I agree that the addition of DB_IN_END_OF_RECOVERY_CHECKPOINT is not
necessary as the control file state will be reflected in a live server
once it the instance is ready to write WAL after promotion, as much as
I agree that the state stored in the control file because of the
end-of-recovery record does not reflect the reality.

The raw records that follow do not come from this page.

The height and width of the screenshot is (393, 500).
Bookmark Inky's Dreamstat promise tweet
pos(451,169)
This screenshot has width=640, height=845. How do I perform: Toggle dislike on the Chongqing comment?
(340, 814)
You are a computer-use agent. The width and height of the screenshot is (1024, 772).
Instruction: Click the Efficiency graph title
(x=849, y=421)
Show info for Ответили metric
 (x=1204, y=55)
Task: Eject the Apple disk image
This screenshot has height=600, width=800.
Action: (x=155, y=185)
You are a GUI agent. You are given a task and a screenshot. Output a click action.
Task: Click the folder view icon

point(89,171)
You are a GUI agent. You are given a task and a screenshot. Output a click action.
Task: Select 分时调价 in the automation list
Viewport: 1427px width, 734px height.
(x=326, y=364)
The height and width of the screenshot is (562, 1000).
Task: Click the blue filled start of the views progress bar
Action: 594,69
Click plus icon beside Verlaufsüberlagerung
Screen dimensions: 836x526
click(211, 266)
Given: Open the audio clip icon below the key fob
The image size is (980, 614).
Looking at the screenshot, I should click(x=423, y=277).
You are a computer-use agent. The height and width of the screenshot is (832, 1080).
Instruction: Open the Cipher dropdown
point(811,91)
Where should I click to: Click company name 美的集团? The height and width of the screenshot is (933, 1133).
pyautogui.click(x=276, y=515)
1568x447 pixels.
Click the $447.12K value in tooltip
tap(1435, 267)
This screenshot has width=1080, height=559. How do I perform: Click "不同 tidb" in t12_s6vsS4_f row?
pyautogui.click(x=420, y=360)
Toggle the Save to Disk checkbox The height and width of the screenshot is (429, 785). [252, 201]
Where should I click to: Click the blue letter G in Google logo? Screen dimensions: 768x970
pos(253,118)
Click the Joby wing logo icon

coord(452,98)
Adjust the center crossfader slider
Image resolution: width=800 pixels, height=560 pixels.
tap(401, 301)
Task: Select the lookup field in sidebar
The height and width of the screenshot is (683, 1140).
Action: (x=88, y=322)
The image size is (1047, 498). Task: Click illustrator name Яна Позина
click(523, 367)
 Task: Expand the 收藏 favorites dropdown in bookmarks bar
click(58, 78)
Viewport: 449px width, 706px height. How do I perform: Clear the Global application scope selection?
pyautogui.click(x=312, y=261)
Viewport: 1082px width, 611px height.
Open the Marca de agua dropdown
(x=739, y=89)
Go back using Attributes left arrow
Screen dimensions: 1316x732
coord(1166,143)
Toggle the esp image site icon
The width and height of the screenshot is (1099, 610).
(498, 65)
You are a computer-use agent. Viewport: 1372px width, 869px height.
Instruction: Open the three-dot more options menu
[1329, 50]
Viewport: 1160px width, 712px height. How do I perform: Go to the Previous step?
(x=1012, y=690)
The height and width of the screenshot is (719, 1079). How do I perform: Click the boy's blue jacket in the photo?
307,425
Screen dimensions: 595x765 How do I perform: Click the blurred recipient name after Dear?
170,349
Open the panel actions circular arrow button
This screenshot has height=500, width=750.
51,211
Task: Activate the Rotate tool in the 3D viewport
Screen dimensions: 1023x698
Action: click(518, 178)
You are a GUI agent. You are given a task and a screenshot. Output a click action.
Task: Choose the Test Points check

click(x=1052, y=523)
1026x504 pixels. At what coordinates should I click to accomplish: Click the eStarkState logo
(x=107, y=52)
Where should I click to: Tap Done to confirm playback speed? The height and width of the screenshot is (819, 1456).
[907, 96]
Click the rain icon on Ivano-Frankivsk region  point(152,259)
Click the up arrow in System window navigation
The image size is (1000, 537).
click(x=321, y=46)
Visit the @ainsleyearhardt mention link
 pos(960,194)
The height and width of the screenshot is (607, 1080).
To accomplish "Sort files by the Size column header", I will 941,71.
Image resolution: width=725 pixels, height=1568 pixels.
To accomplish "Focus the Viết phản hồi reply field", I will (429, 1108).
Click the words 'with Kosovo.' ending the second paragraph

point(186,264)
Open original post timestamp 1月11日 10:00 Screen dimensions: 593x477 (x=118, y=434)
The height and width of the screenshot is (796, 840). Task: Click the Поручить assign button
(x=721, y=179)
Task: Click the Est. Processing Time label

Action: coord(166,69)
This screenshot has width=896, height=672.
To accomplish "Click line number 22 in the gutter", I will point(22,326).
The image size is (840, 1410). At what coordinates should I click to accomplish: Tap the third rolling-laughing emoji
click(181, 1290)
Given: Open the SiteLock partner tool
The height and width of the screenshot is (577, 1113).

Now, I also find confusing the state of CreateCheckpoint() once this
patch gets applied.  Now the code and comments imply that an
end-of-recovery checkpoint is a shutdown checkpoint because they
perform the same actions, which is fine.  Could it be less confusing
to remove completely the "shutdown" variable instead and replace those
checks with "flags"?  What the patch is doing is one step in this
direction.
--
Michael

Attachment
On 1/24/22, 9:16 PM, "Michael Paquier" <michael@paquier.xyz> wrote:
> Now, I also find confusing the state of CreateCheckpoint() once this
> patch gets applied.  Now the code and comments imply that an
> end-of-recovery checkpoint is a shutdown checkpoint because they
> perform the same actions, which is fine.  Could it be less confusing
> to remove completely the "shutdown" variable instead and replace those
> checks with "flags"?  What the patch is doing is one step in this
> direction.

I looked into removing the "shutdown" variable in favor of using
"flags" everywhere, but the patch was quite messy and repetitive.  I
think another way to make things less confusing is to replace
"shutdown" with an inverse variable called "online."  The attached
patch does it this way.

Nathan


Attachment
On Tue, Jan 25, 2022 at 07:20:05PM +0000, Bossart, Nathan wrote:
> I looked into removing the "shutdown" variable in favor of using
> "flags" everywhere, but the patch was quite messy and repetitive.  I
> think another way to make things less confusing is to replace
> "shutdown" with an inverse variable called "online."  The attached
> patch does it this way.

Yeah, that sounds like a good compromise.  At least, I find the whole
a bit easier to follow.

Heikki was planning to commit a large refactoring of xlog.c, so we'd
better wait for that to happen before concluding here.
--
Michael

Attachment
On Wed, Jan 26, 2022 at 6:28 AM Michael Paquier <michael@paquier.xyz> wrote:
>
> On Tue, Jan 25, 2022 at 07:20:05PM +0000, Bossart, Nathan wrote:
> > I looked into removing the "shutdown" variable in favor of using
> > "flags" everywhere, but the patch was quite messy and repetitive.  I
> > think another way to make things less confusing is to replace
> > "shutdown" with an inverse variable called "online."  The attached
> > patch does it this way.
>
> Yeah, that sounds like a good compromise.  At least, I find the whole
> a bit easier to follow.

v3 LGTM.

> Heikki was planning to commit a large refactoring of xlog.c, so we'd
> better wait for that to happen before concluding here.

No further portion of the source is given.